Le 1er février prochain, l’organisme caritatif catholique international Aide à l’Église en Détresse (AED) renouvelle l’initiative 24 heures de prière pour la paix au Myanmar. En cette date qui marque le cinquième anniversaire du début d’un conflit devenu de plus en plus violent dans le pays, l’AED invite les personnes du monde entier à se joindre à une prière en signe de solidarité avec l’Église locale et avec tous ceux qui continuent de souffrir.
« Une fois de plus, nous voulons nous rassembler dans la prière pour demander la paix et la réconciliation au Myanmar », déclare Regina Lynch, directrice du comité exécutif de l’AED Internationale. « Nous sommes profondément touchés par la souffrance et la douleur endurées par nos frères et sœurs dans ce pays depuis maintenant cinq ans. Cette journée de prière est pour nous tous l’occasion de nous unir dans une supplication collective pour la fin de la violence et pour la guérison des cœurs blessés. »

Après une période de conflit aussi prolongée, la situation au Myanmar risque de disparaître de l’attention internationale. « Ce qui importe, explique Lynch, c’est que notre attention et notre compassion ne faiblissent pas. Les gens, là-bas, ont besoin d’autres qui acceptent de rester avec eux, qui demeureront à leurs côtés. C’est ce que nous pouvons faire, et notre prière est l’aide la plus précieuse que nous puissions offrir. »

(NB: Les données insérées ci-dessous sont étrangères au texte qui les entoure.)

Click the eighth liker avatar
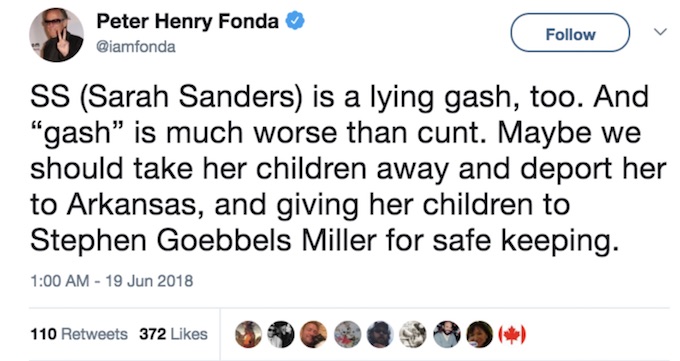[480, 334]
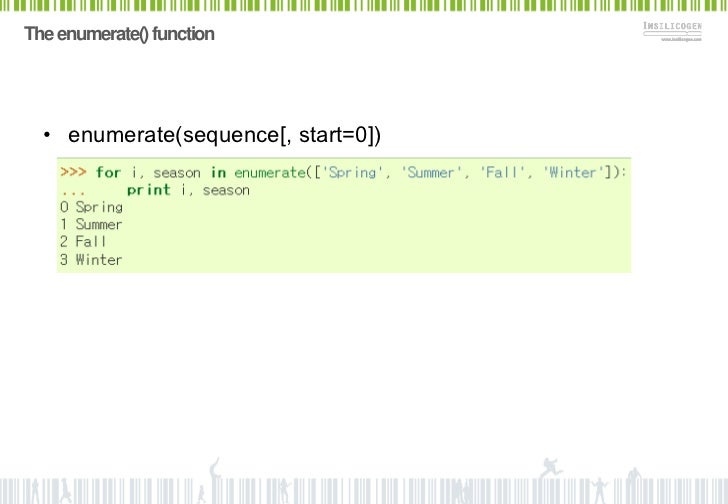728x504 pixels.
Task: Click the 'Spring' string in the list
Action: pyautogui.click(x=353, y=172)
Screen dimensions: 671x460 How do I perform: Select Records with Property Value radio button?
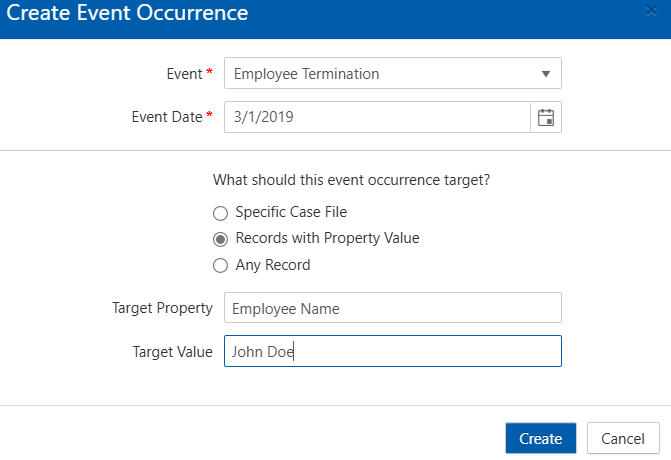coord(220,239)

Durant cette journée de prière, l’AED se souviendra de manière particulière des victimes et de tous ceux qui ont perdu la vie, ainsi que des personnes touchées par le tremblement de terre dévastateur qui a frappé le pays le 28 mars 2025, aggravant encore la souffrance de la population.
« Au milieu de ces difficultés, l’Église locale exprime une profonde gratitude pour la proximité spirituelle et la solidarité manifestée », souligne Lynch. « Ils se sentent unis avec nous. Il est tellement significatif pour eux de savoir que, une fois de plus, des milliers de personnes dans le monde prient pour eux. »

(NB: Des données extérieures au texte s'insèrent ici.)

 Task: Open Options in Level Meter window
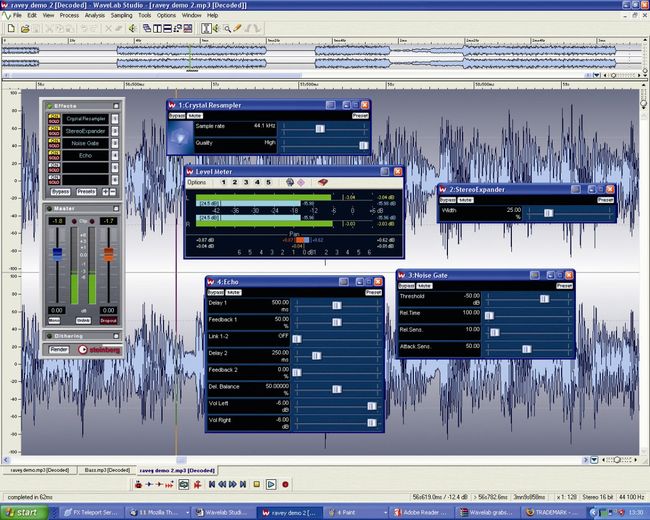197,183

Dans le même temps, l’AED a reçu des informations indiquant des signes croissants d’épuisement et de souffrance intérieure parmi la population, en particulier chez les jeunes.
« Partout dans le pays, on s’inquiète du fait que la peur prolongée, l’incertitude et les épreuves imposent un poids de plus en plus lourd sur le cœur de nombreuses personnes. Dans ce contexte, la prière et la foi demeurent des sources essentielles d’espérance et de force », explique la présidente du conseil exécutif.
Les évêques, prêtres, religieuses et fidèles laïcs poursuivent leur accompagnement pastoral et leur service auprès des populations avec un dévouement remarquable, souvent en portant leurs propres blessures. De nombreux témoignages évoquent aussi de petits signes quotidiens d’espérance, des moments de protection, de persévérance et de grâce qui soutiennent la foi même dans les circonstances les plus difficiles.
Comme beaucoup en témoignent, prier ensemble et célébrer l’Eucharistie leur apporte réconfort et force. Les églises restent pleines, car dans leur souffrance, les fidèles cherchent refuge auprès de Dieu.
« Durant 24 heures, nous voulons nous unir à eux de manière très particulière à travers nos prières, dans la célébration de la sainte messe, la prière du chapelet, ou de toute autre manière possible pour chacun », explique Lynch.
En tant qu’organisme caritatif catholique international qui soutient les chrétiens persécutés et les communautés vulnérables dans plus de 140 pays, l’AED invite ses bienfaiteurs, amis et partenaires de projets à travers le monde à se joindre à cette initiative. L’organisation encourage également le partage de cet appel à la prière sur les réseaux sociaux et dans les communautés, afin que le message de paix et de solidarité puisse rejoindre un public encore plus large.